(PROVIDED INFORMATION)
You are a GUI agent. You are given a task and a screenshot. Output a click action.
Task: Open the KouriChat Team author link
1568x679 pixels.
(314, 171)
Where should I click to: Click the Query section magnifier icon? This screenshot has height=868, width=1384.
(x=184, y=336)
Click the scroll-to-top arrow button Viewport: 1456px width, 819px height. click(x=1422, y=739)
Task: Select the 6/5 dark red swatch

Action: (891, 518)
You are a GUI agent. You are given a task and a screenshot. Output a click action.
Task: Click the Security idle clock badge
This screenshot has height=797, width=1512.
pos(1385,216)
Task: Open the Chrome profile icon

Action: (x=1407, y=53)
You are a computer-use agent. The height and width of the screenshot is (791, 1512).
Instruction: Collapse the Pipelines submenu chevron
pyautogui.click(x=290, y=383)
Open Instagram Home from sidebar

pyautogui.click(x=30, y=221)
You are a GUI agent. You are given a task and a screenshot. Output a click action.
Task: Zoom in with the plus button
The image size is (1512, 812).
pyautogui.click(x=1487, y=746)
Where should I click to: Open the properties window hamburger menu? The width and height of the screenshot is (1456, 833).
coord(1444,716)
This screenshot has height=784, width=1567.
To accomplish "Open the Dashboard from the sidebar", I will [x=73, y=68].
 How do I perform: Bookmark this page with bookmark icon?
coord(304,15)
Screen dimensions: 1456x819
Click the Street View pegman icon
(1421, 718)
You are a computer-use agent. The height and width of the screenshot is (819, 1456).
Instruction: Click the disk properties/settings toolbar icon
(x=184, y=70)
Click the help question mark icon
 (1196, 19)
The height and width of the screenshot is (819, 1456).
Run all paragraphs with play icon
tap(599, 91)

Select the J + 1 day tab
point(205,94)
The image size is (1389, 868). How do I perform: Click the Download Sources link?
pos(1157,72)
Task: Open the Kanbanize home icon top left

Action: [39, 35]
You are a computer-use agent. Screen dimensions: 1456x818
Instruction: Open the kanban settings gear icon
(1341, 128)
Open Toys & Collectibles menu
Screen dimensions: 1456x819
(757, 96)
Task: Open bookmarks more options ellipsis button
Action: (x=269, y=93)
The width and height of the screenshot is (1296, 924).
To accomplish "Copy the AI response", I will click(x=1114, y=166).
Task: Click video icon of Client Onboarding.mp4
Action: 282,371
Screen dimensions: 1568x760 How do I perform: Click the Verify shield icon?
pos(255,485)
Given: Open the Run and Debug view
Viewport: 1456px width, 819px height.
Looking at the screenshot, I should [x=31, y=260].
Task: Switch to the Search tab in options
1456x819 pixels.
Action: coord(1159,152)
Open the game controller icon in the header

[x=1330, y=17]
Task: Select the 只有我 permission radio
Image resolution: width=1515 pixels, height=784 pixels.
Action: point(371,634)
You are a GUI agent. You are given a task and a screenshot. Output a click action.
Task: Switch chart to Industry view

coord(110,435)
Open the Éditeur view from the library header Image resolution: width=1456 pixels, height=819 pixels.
(End PROVIDED INFORMATION)
**TASK DESCRIPTION**
Each entry above needs to be output exactly as written.

**RESULT FOR THIS EXERCISE**
You are a GUI agent. You are given a task and a screenshot. Output a click action.
Task: Open the KouriChat Team author link
1568x679 pixels.
(314, 171)
Where should I click to: Click the Query section magnifier icon? This screenshot has height=868, width=1384.
(x=184, y=336)
Click the scroll-to-top arrow button Viewport: 1456px width, 819px height. click(x=1422, y=739)
Task: Select the 6/5 dark red swatch

Action: (891, 518)
You are a GUI agent. You are given a task and a screenshot. Output a click action.
Task: Click the Security idle clock badge
This screenshot has height=797, width=1512.
pos(1385,216)
Task: Open the Chrome profile icon

Action: (x=1407, y=53)
You are a computer-use agent. The height and width of the screenshot is (791, 1512).
Instruction: Collapse the Pipelines submenu chevron
pyautogui.click(x=290, y=383)
Open Instagram Home from sidebar

pyautogui.click(x=30, y=221)
You are a GUI agent. You are given a task and a screenshot. Output a click action.
Task: Zoom in with the plus button
The image size is (1512, 812).
pyautogui.click(x=1487, y=746)
Where should I click to: Open the properties window hamburger menu? The width and height of the screenshot is (1456, 833).
coord(1444,716)
This screenshot has height=784, width=1567.
To accomplish "Open the Dashboard from the sidebar", I will [x=73, y=68].
 How do I perform: Bookmark this page with bookmark icon?
coord(304,15)
Screen dimensions: 1456x819
Click the Street View pegman icon
(1421, 718)
You are a computer-use agent. The height and width of the screenshot is (819, 1456).
Instruction: Click the disk properties/settings toolbar icon
(x=184, y=70)
Click the help question mark icon
 (1196, 19)
The height and width of the screenshot is (819, 1456).
Run all paragraphs with play icon
tap(599, 91)

Select the J + 1 day tab
point(205,94)
The image size is (1389, 868). How do I perform: Click the Download Sources link?
pos(1157,72)
Task: Open the Kanbanize home icon top left

Action: [39, 35]
You are a computer-use agent. Screen dimensions: 1456x818
Instruction: Open the kanban settings gear icon
(1341, 128)
Open Toys & Collectibles menu
Screen dimensions: 1456x819
(757, 96)
Task: Open bookmarks more options ellipsis button
Action: (x=269, y=93)
The width and height of the screenshot is (1296, 924).
To accomplish "Copy the AI response", I will click(x=1114, y=166).
Task: Click video icon of Client Onboarding.mp4
Action: 282,371
Screen dimensions: 1568x760 How do I perform: Click the Verify shield icon?
pos(255,485)
Given: Open the Run and Debug view
Viewport: 1456px width, 819px height.
Looking at the screenshot, I should [x=31, y=260].
Task: Switch to the Search tab in options
1456x819 pixels.
Action: coord(1159,152)
Open the game controller icon in the header

[x=1330, y=17]
Task: Select the 只有我 permission radio
Image resolution: width=1515 pixels, height=784 pixels.
Action: point(371,634)
You are a GUI agent. You are given a task and a screenshot. Output a click action.
Task: Switch chart to Industry view

coord(110,435)
Open the Éditeur view from the library header Image resolution: width=1456 pixels, height=819 pixels.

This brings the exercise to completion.